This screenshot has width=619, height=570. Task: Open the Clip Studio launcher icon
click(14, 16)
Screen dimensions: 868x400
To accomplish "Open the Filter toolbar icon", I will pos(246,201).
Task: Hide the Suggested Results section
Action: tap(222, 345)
==
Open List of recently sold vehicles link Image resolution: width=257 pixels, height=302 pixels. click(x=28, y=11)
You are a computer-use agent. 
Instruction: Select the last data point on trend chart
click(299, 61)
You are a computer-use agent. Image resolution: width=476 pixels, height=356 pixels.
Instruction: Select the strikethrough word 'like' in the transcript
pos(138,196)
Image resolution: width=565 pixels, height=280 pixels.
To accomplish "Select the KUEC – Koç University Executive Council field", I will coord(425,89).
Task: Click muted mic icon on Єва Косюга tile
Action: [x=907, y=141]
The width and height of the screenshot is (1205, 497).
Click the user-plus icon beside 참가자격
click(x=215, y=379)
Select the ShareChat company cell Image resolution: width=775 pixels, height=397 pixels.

◆ **PROBLEM REQUIREMENTS**
Extract every line containing the string "computer" from the data above.

◆ **RESPONSE TO THIS TASK**
You are a computer-use agent. 
You are a computer-use agent. Image resolution: width=476 pixels, height=356 pixels.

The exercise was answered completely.